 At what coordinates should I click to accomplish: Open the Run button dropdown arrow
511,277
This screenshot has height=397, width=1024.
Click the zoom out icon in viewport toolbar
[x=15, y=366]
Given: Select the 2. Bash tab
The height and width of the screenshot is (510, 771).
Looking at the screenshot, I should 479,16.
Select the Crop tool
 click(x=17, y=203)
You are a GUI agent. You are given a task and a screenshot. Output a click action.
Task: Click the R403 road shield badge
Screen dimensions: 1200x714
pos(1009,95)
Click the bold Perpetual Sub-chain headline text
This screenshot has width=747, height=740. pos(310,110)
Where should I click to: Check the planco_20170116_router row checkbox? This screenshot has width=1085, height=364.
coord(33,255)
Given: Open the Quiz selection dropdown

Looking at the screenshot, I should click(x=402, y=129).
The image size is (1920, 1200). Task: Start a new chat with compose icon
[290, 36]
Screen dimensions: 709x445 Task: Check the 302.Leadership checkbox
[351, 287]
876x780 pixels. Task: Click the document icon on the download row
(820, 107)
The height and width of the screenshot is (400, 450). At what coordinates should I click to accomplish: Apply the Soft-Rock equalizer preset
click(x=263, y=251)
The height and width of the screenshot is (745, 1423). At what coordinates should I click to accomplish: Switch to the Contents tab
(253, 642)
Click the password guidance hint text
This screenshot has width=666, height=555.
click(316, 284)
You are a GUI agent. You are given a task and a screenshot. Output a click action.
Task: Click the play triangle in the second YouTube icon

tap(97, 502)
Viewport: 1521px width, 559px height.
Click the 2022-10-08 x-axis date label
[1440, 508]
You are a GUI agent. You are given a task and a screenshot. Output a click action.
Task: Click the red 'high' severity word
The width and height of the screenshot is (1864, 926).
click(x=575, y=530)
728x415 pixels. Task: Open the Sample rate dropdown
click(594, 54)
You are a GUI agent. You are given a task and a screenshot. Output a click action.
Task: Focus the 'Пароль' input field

========

From the line with "Task: Click the red 'high' severity word" to the final line of the listing, write out each line unchanged. Add nothing.

Task: Click the red 'high' severity word
The width and height of the screenshot is (1864, 926).
click(x=575, y=530)
728x415 pixels. Task: Open the Sample rate dropdown
click(594, 54)
You are a GUI agent. You are given a task and a screenshot. Output a click action.
Task: Focus the 'Пароль' input field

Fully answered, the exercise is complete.